ABSENT WITH LEAVE A vacation can be a good thing.
I have taken a few days from these in recent weeks and I like to think they are happening because of my "advancing age level" bringing widely accepted "slow down!" notices - some of them, purposely turned in my direction. I can take a hint. I am not one of those persons who needs to be beaten over the head with a wide board to be reminded o take better care of myself.
I've been told to "get more sleep." Playing it sly, I try to comply. I, immediately find how difficult it can be to shift from a well-established habit of arising at six o'clock each morning to a "more civilized hour". Years of office schedules taught me that I had to get up by six to get my outside "farm" chores done, feed my face, shower, shave and hie myself off on the daily commute.

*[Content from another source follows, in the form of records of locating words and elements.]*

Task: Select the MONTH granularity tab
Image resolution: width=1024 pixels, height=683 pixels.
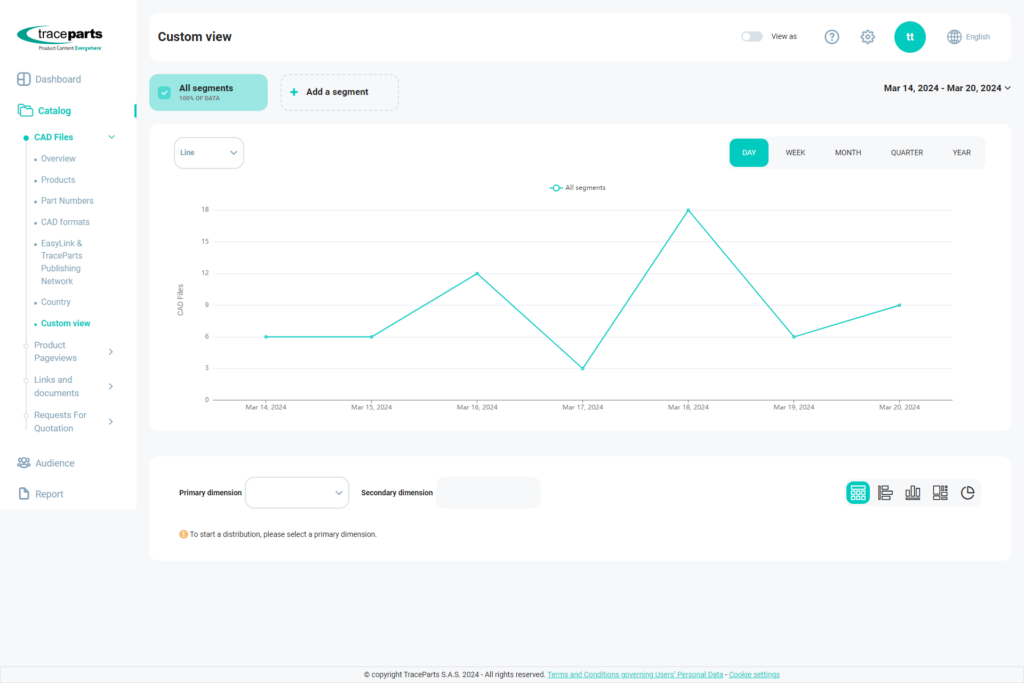Action: pyautogui.click(x=848, y=153)
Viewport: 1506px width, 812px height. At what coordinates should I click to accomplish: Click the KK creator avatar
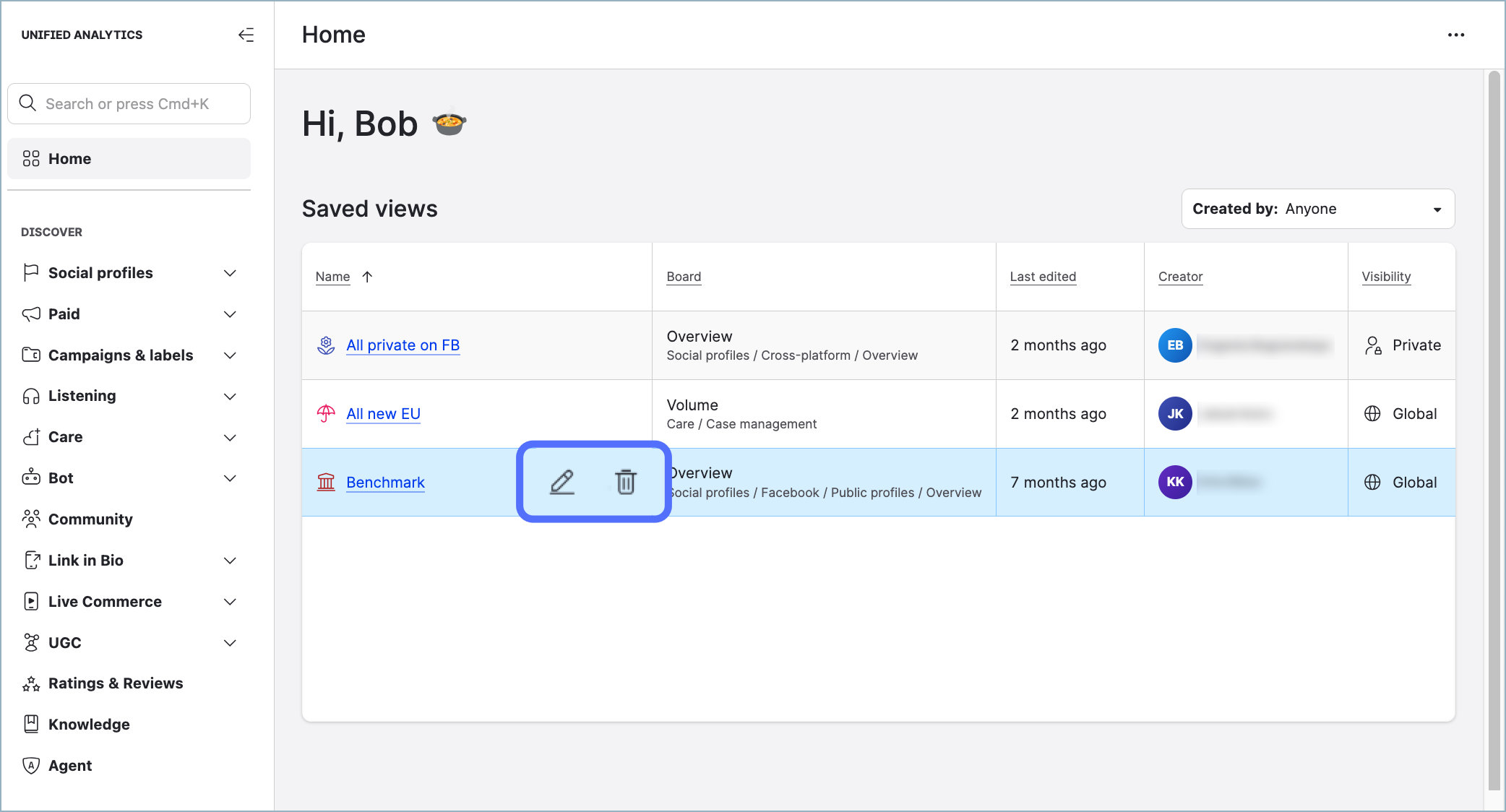click(x=1175, y=482)
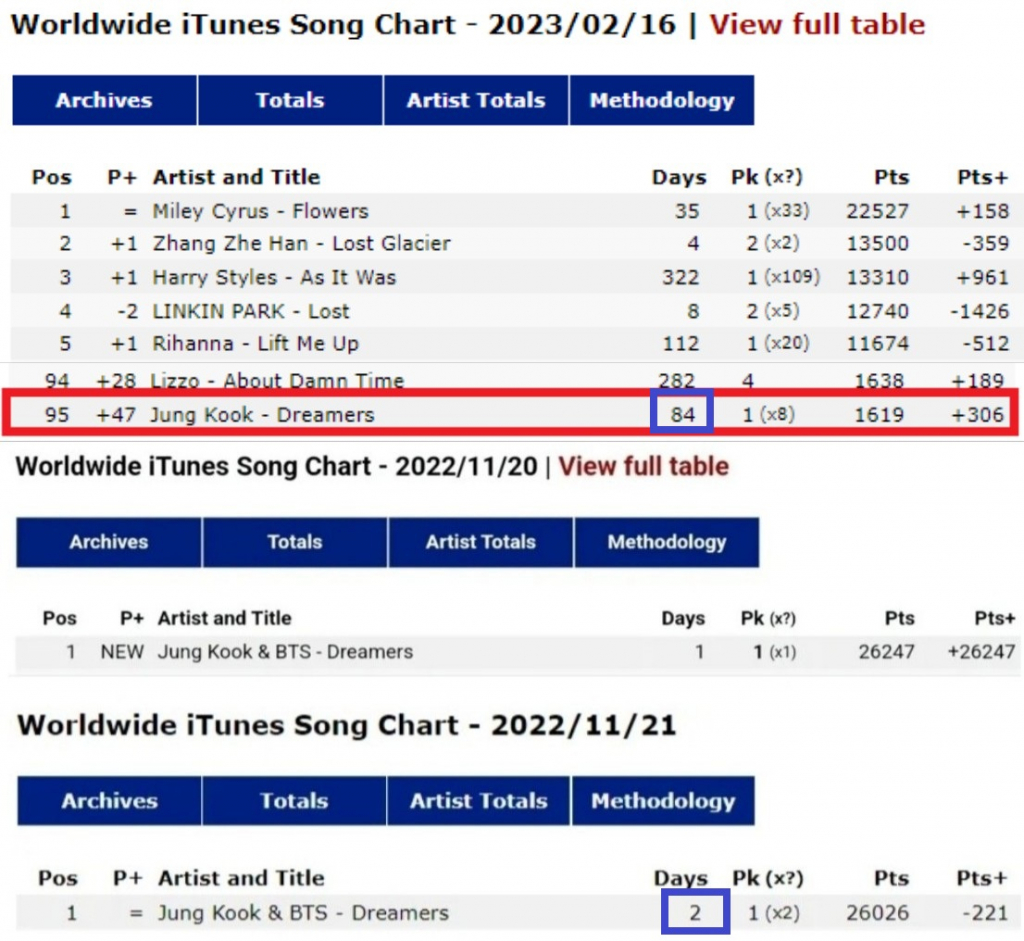
Task: Open Totals button under 2022/11/20 chart
Action: [295, 542]

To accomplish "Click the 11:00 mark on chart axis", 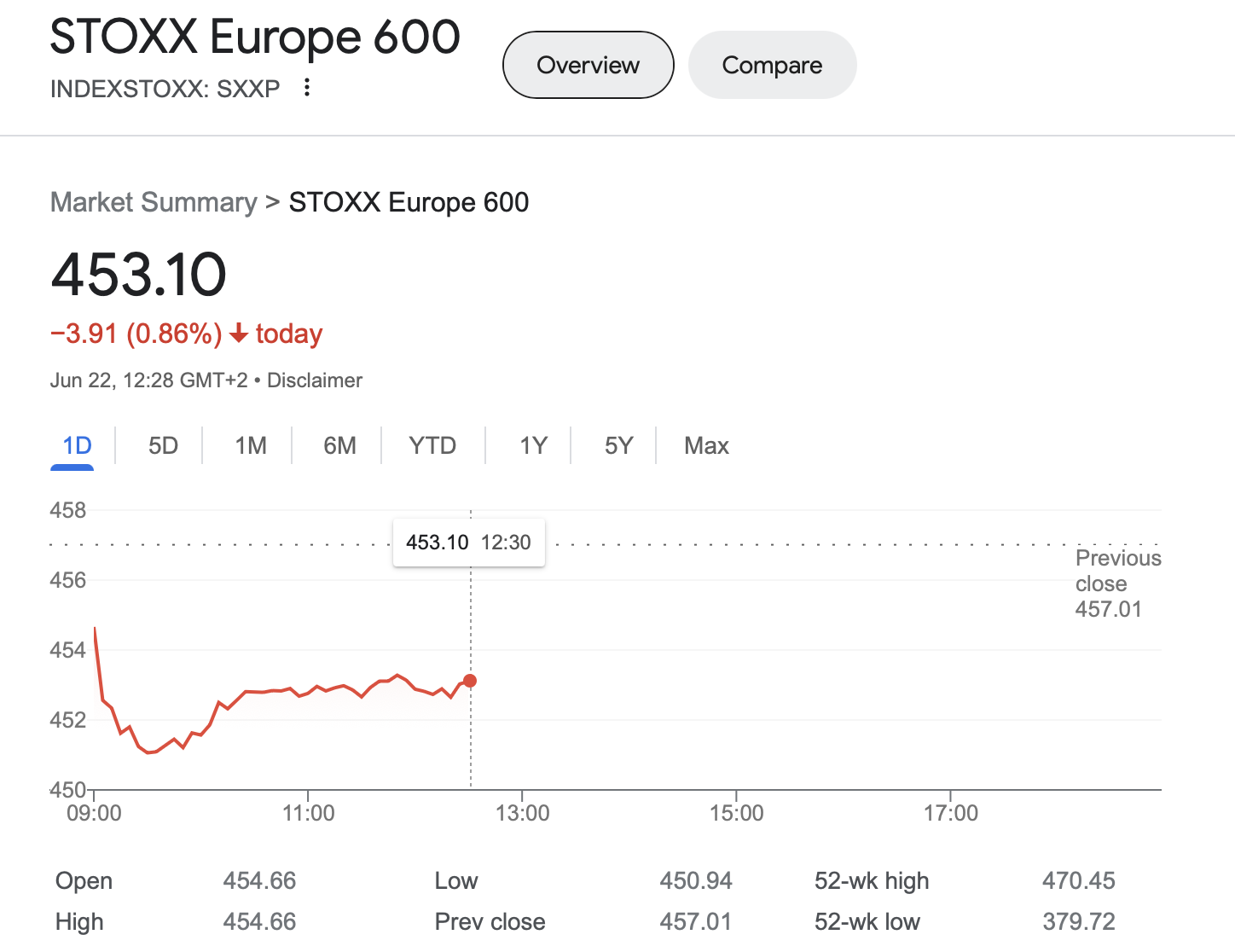I will [x=308, y=812].
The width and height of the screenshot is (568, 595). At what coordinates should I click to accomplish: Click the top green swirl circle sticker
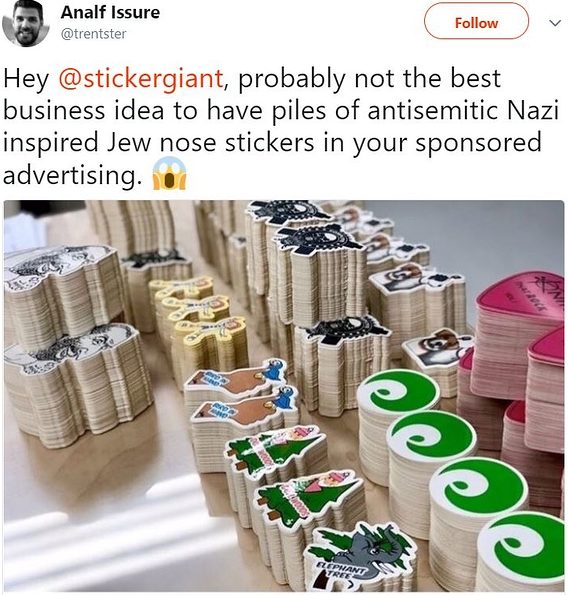398,391
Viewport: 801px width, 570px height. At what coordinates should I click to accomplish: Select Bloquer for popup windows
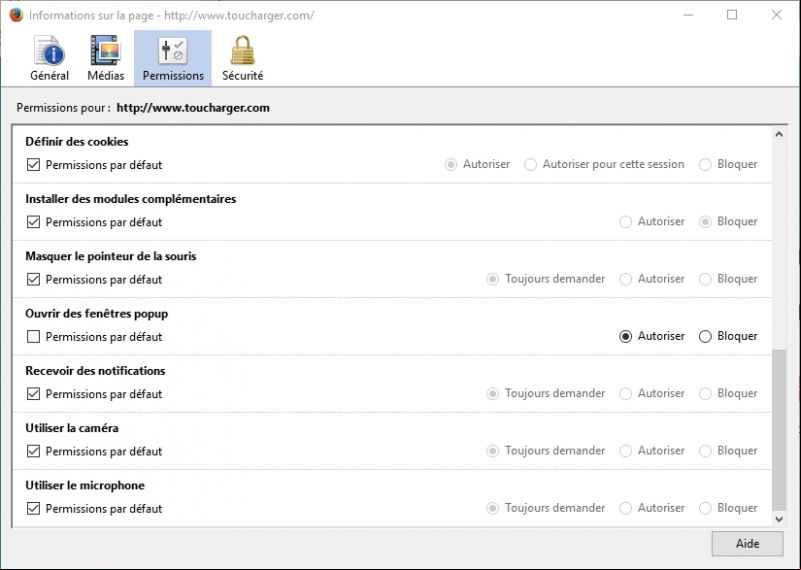point(705,336)
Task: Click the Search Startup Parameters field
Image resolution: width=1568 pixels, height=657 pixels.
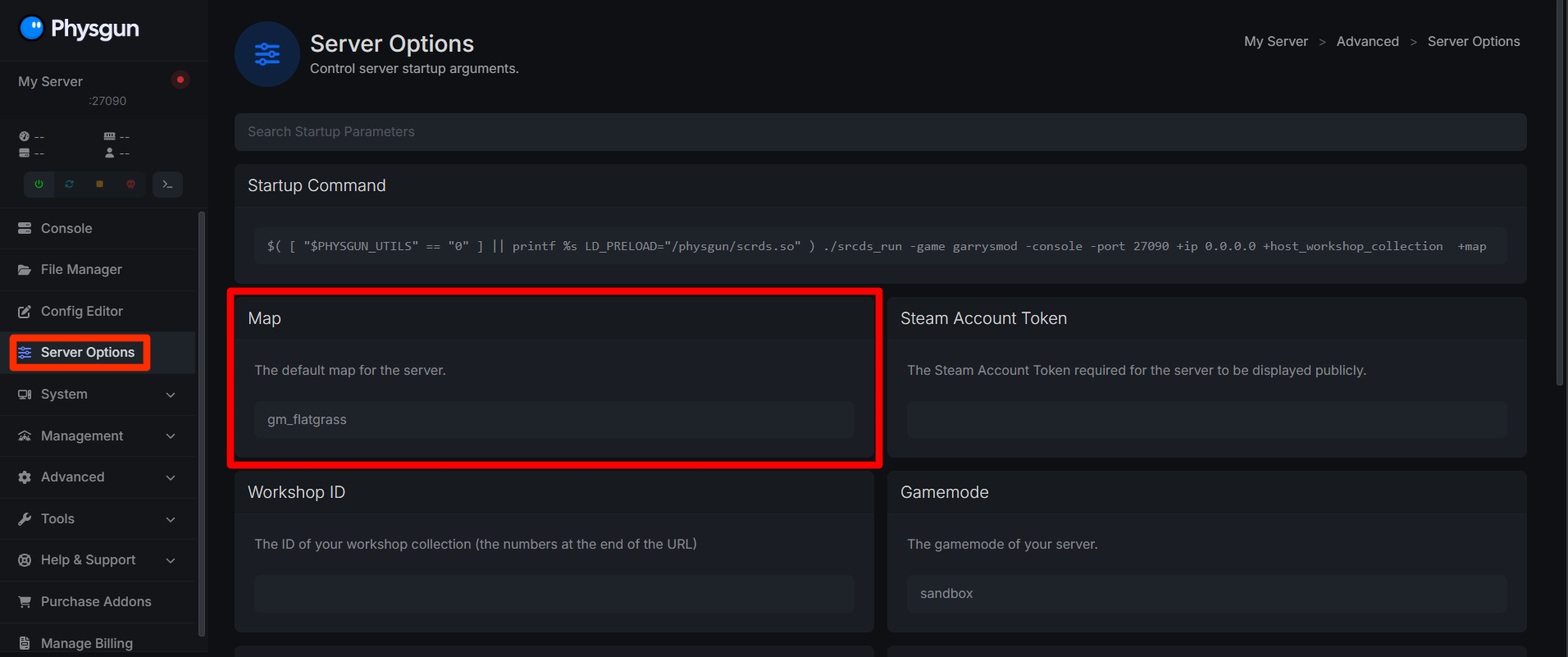Action: [880, 132]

That travel-time routine served often as a personal "quiet time" - both early morning and, again in a kind of "Thank You, Lord", or ,"Now, what do I try to do next?"
session as the sun seeped into the colorful strip along the western edge of the world.
The advice, now that I think about it, was largely: "Sleep on it!" I usually did. I found that as television programming declined it was far easier to lop an hour or so from one's evening
plans than morning.
And - I must, at least, mention another inroad which has been taken on my way of doing whatever it is I am not, at that moment, doing "correctly." This new-found trait of "going to sleep early" became..."always sleepy"..."sleeping his life away!" ..."can sleep standing up!"..."sleeps too much" was the point of packaging me up for two nights of "sleep studies" at a nearby snore center. I, more or less, flunked. I haven't been invited back and hope that condition might continue.
Meanwhile...back as the keyboard - I will be writing erratically. I still write daily but I do so in long-hand emulating J.K. Rawlings, no doubt. If my keyboard happens to be out of it's usual whack I depend on long-hand writing. It can be said that is is just a matter of typing those scribblings...right? Partly. My handwriting (now that I am said to be aged) has changed somewhat and not for the better, I will concede.
Typing my hand-written copy is not all that difficult. The translation from some form of ancient Urdo street language seems to be somewhat more troubling. A soon as I get my bits and bytes back, I'll fill in the holes.
Okay? Time for a short nap on this end.